Your objective:
Every line of the data below needs to be reproduced exactly.

(Provided material Opens)

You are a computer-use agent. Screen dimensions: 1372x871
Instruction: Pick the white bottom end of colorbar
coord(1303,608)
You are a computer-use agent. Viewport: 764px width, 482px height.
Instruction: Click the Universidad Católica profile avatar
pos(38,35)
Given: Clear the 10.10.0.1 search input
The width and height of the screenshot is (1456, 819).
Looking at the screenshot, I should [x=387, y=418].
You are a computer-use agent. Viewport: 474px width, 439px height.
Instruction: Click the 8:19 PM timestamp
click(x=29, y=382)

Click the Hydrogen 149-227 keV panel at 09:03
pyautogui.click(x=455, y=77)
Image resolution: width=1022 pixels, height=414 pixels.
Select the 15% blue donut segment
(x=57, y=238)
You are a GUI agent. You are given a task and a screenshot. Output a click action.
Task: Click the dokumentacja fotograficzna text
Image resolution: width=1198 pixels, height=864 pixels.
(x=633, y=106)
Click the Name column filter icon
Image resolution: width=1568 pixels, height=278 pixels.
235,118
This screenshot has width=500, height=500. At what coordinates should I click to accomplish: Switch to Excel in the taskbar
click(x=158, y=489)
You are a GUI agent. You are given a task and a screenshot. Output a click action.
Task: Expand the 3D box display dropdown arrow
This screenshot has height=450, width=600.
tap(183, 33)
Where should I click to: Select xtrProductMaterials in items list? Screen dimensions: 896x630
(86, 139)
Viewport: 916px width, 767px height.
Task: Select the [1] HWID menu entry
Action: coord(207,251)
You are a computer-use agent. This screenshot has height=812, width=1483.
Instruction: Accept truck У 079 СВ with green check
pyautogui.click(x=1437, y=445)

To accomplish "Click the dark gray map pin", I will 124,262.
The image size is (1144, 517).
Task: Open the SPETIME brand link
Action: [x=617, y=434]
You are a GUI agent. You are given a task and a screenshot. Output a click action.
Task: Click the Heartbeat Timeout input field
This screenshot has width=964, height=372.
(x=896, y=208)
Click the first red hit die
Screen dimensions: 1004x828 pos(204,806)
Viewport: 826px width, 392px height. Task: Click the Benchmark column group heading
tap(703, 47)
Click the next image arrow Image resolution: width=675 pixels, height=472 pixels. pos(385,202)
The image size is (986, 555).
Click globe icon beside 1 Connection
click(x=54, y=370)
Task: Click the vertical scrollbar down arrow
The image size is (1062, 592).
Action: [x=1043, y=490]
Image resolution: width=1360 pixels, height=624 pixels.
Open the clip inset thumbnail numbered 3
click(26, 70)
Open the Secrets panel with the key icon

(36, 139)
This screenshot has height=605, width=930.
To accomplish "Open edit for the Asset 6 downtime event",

(Provided material Closes)

Finished task:
You are a computer-use agent. Screen dimensions: 1372x871
Instruction: Pick the white bottom end of colorbar
coord(1303,608)
You are a computer-use agent. Viewport: 764px width, 482px height.
Instruction: Click the Universidad Católica profile avatar
pos(38,35)
Given: Clear the 10.10.0.1 search input
The width and height of the screenshot is (1456, 819).
Looking at the screenshot, I should [x=387, y=418].
You are a computer-use agent. Viewport: 474px width, 439px height.
Instruction: Click the 8:19 PM timestamp
click(x=29, y=382)

Click the Hydrogen 149-227 keV panel at 09:03
pyautogui.click(x=455, y=77)
Image resolution: width=1022 pixels, height=414 pixels.
Select the 15% blue donut segment
(x=57, y=238)
You are a GUI agent. You are given a task and a screenshot. Output a click action.
Task: Click the dokumentacja fotograficzna text
Image resolution: width=1198 pixels, height=864 pixels.
(x=633, y=106)
Click the Name column filter icon
Image resolution: width=1568 pixels, height=278 pixels.
235,118
This screenshot has width=500, height=500. At what coordinates should I click to accomplish: Switch to Excel in the taskbar
click(x=158, y=489)
You are a GUI agent. You are given a task and a screenshot. Output a click action.
Task: Expand the 3D box display dropdown arrow
This screenshot has height=450, width=600.
tap(183, 33)
Where should I click to: Select xtrProductMaterials in items list? Screen dimensions: 896x630
(86, 139)
Viewport: 916px width, 767px height.
Task: Select the [1] HWID menu entry
Action: coord(207,251)
You are a computer-use agent. This screenshot has height=812, width=1483.
Instruction: Accept truck У 079 СВ with green check
pyautogui.click(x=1437, y=445)

To accomplish "Click the dark gray map pin", I will 124,262.
The image size is (1144, 517).
Task: Open the SPETIME brand link
Action: [x=617, y=434]
You are a GUI agent. You are given a task and a screenshot. Output a click action.
Task: Click the Heartbeat Timeout input field
This screenshot has width=964, height=372.
(x=896, y=208)
Click the first red hit die
Screen dimensions: 1004x828 pos(204,806)
Viewport: 826px width, 392px height. Task: Click the Benchmark column group heading
tap(703, 47)
Click the next image arrow Image resolution: width=675 pixels, height=472 pixels. pos(385,202)
The image size is (986, 555).
Click globe icon beside 1 Connection
click(x=54, y=370)
Task: Click the vertical scrollbar down arrow
The image size is (1062, 592).
Action: [x=1043, y=490]
Image resolution: width=1360 pixels, height=624 pixels.
Open the clip inset thumbnail numbered 3
click(26, 70)
Open the Secrets panel with the key icon

(36, 139)
This screenshot has height=605, width=930.
To accomplish "Open edit for the Asset 6 downtime event",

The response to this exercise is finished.